When my Atuk called me Mak Embam as a toddler, I know he probably meant it as a term of endearment because I was a chubby toddler. His cute grandaughter no less. But I am middle-aged now, having morphed from chubby to thin to plump to skinny to svelte and now back to chubby. I am a BIG girl and Mak Embam just ain’t so cute anymore.
What’s so bad about big? There are lots of people who are big and beautiful. Well, maybe not in Malaysia as much as in the West but I know I am not alone. Childbirth, middleage and affluence have taken their toll on my midriff and I have now joined the big leagues. I am also addicted to blogging and suddenly got an idea to blog about the big things in life, like making a BIG scrap book about the good, the bad and the ugly side of being generously proportioned.
For a start, I am blogging about my favourite big person, Malaysian songstress Adibah Noor. Now that is one big lady who, when she starts to sing, she just mesmerizes you like no other. Having enjoyed all her funny TV commercials, I was thrilled to bump into her once and was completely won over by her warm personality.
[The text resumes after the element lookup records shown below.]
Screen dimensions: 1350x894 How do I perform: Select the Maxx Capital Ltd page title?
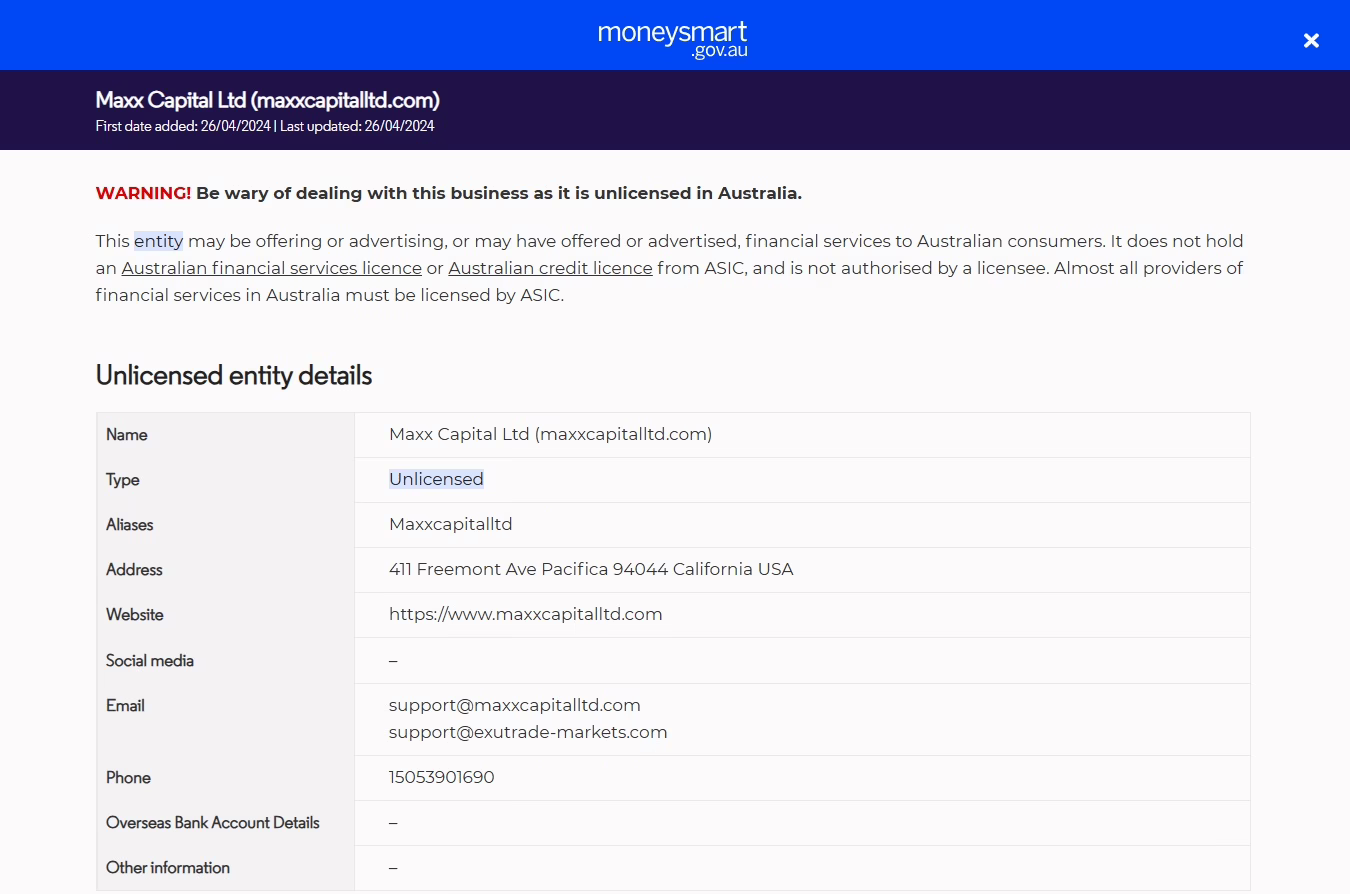point(266,100)
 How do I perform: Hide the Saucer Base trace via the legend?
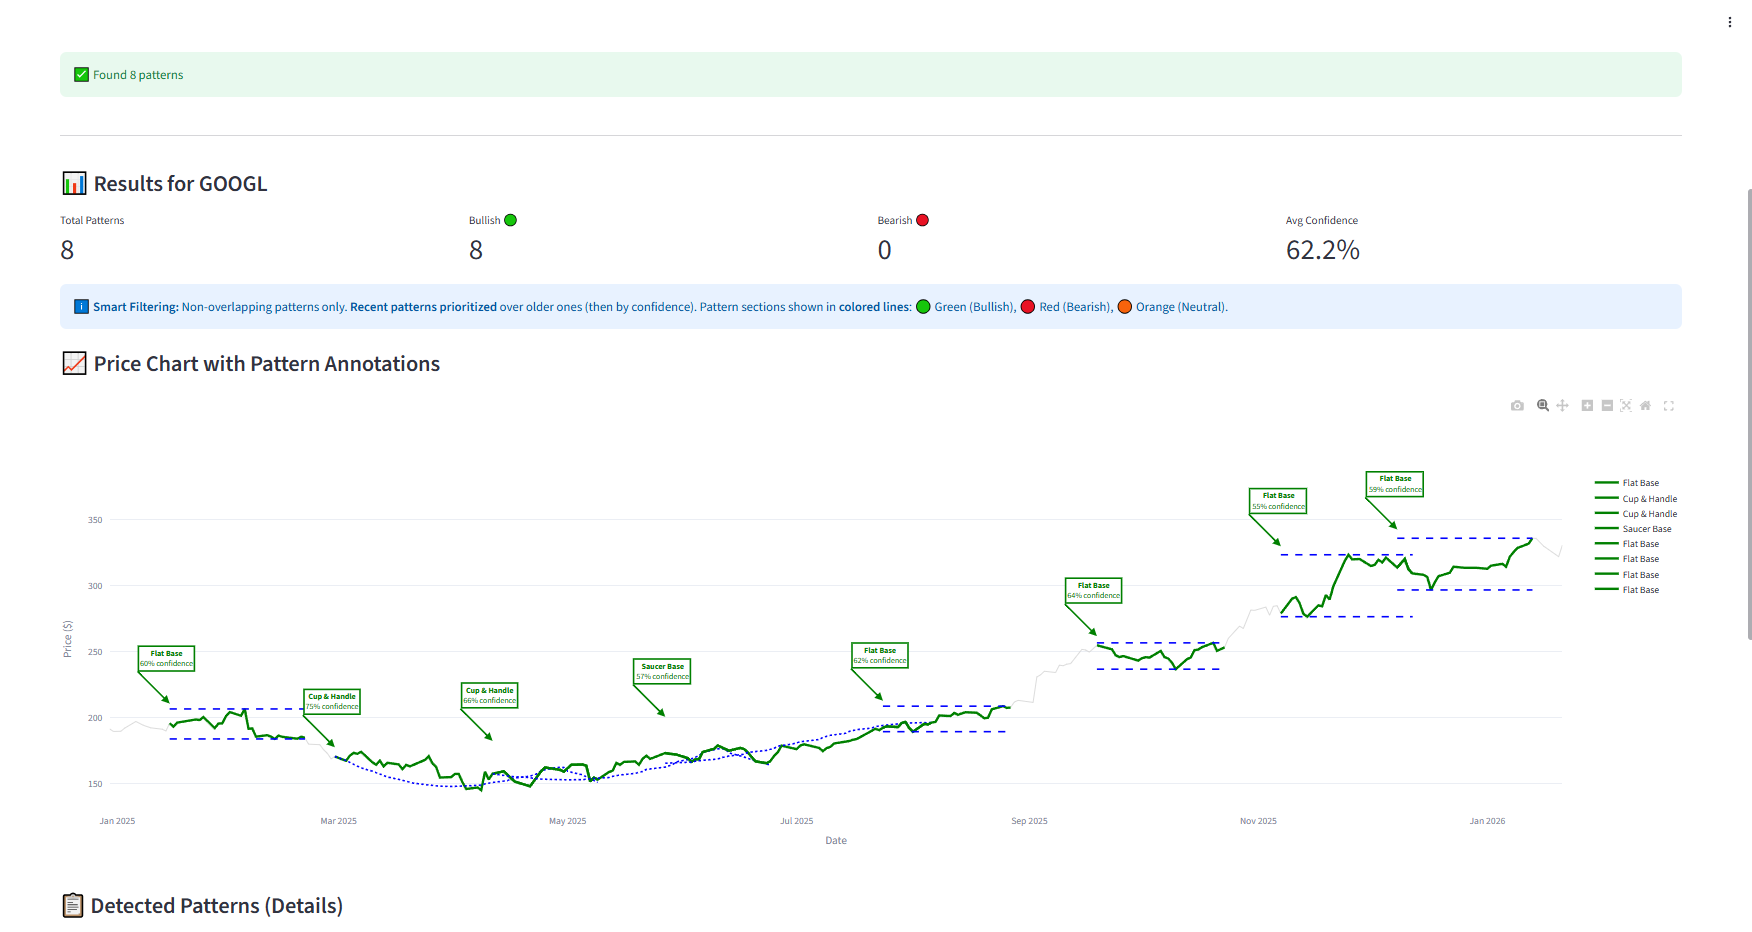pyautogui.click(x=1646, y=528)
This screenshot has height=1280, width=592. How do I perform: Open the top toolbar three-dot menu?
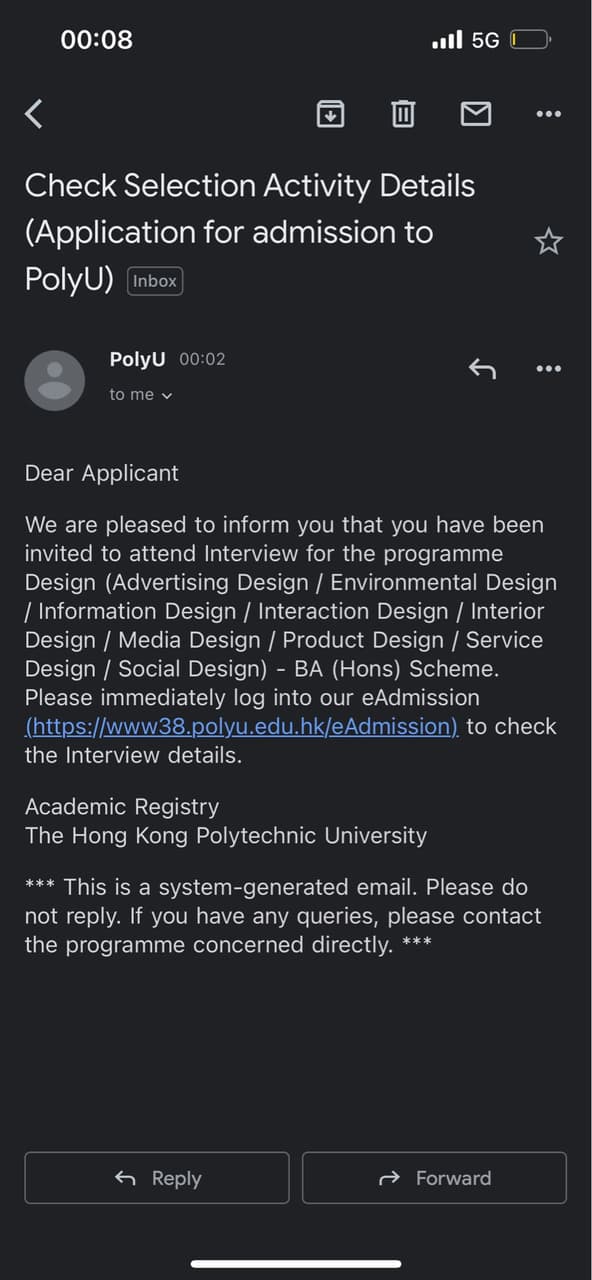point(548,114)
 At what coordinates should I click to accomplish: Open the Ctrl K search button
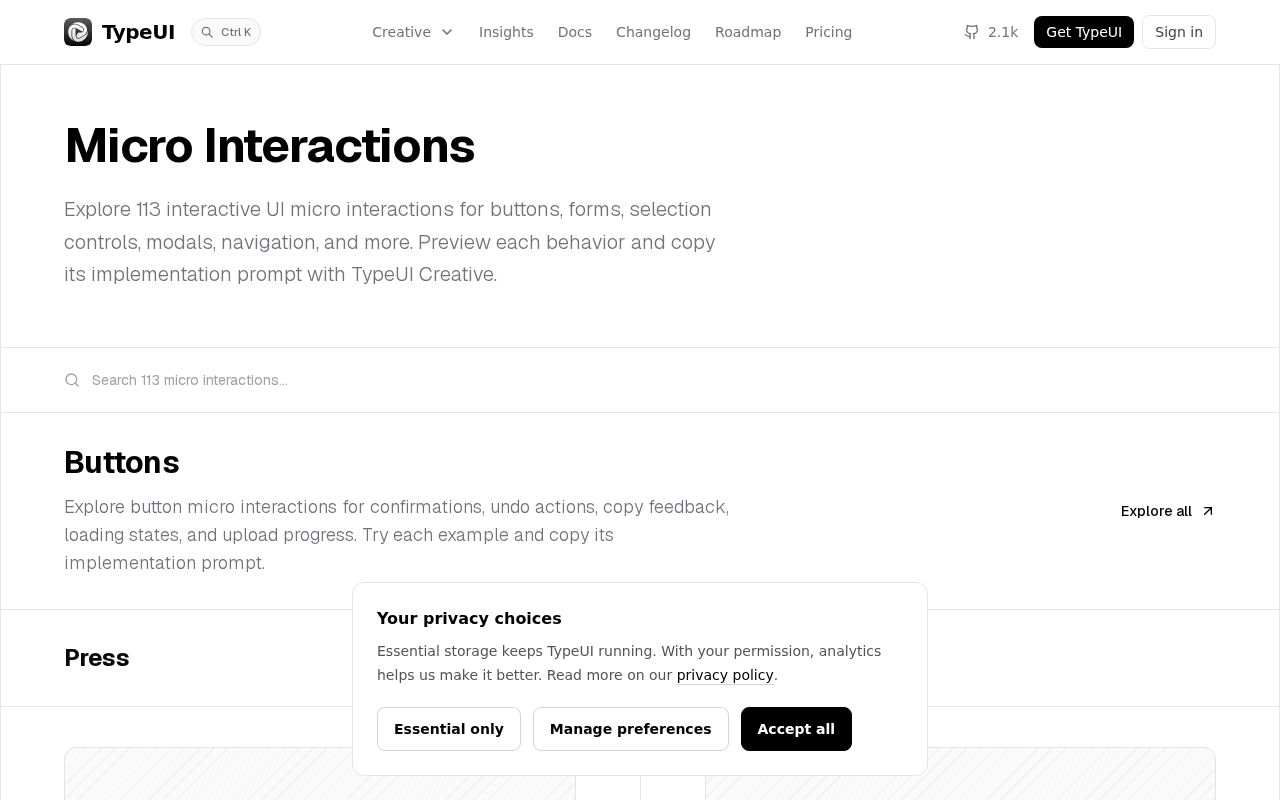tap(226, 32)
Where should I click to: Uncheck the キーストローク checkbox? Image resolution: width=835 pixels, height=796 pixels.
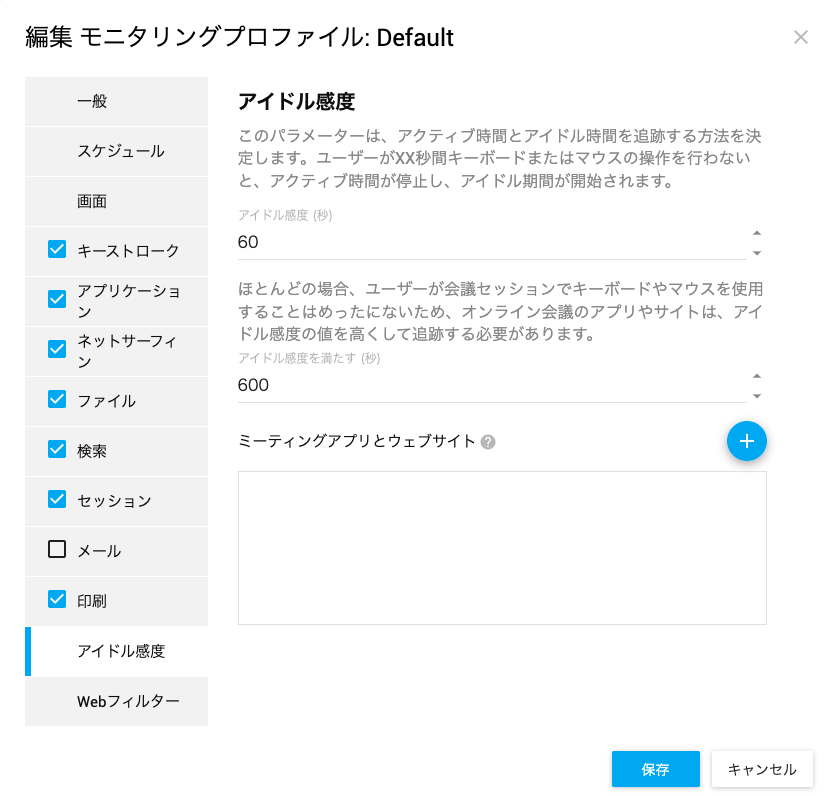click(57, 249)
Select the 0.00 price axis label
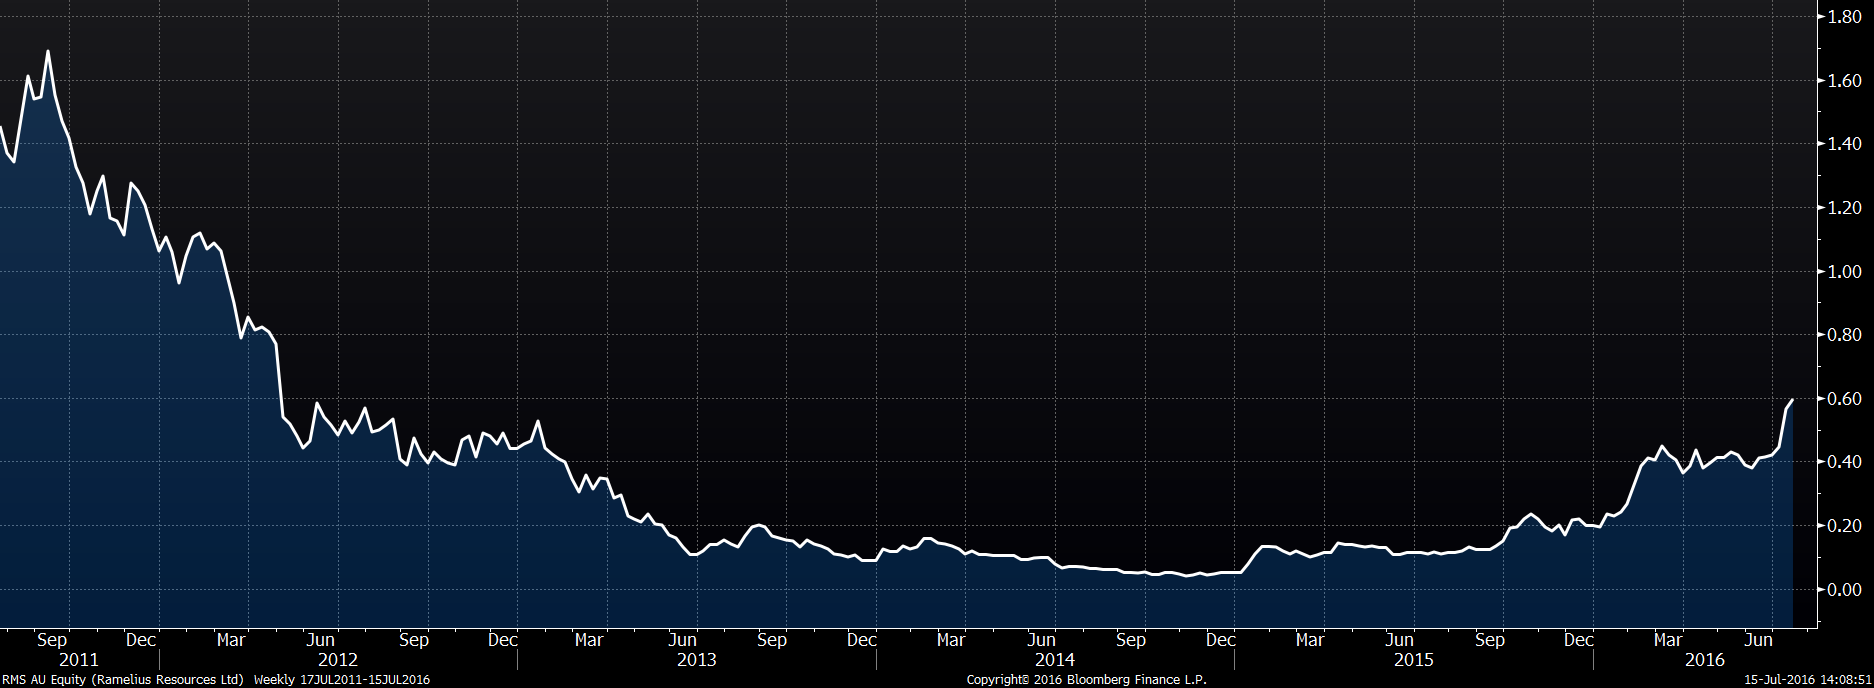The image size is (1874, 688). coord(1844,590)
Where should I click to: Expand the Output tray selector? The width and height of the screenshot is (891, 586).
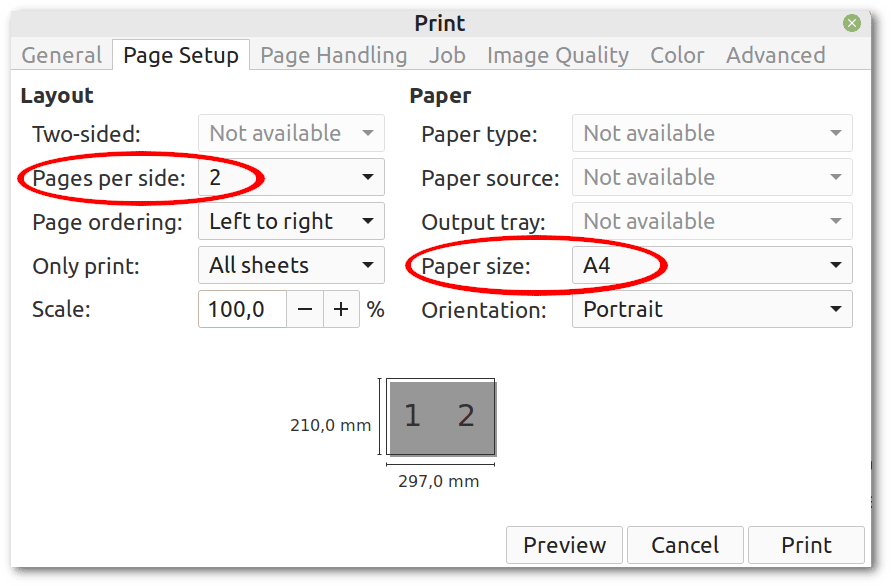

She carries herself with such style and grace that all you really notice is her big cheeky smile and those eyes with that naughty twinkle.
She is famous now and has her own fansite and here is an article on her that you might find interesting. It says that Adibah actually rejected an offer to record an album on condition that she slim down. She said no way! (I would’ve said ”Take this job and shove it you slimy toad!”) She got the guts and gumption to save enough money to produce her own album her own way! Way to go girl! Watch her video and be glad she did it because her voice is amazing.
When Donald Trump said “I like thinking big. If you’re going to be thinking anything you might as well think big”, Adibah got the idea spot on. So in this blog, I’m thinking BIG!
adibah noor is really kewl! she mesmerized me by just being herself…
$weE + 666 she is as fun in person as in those movies and commercials. But the song she sang from the heart and with so much feeling is what captured her the recognition she deserved. I hope that we will never have to mourn with that song each time some missing child ends up cruelly tortured and murdered. It should be song to mobilise us into preventing another Nurin.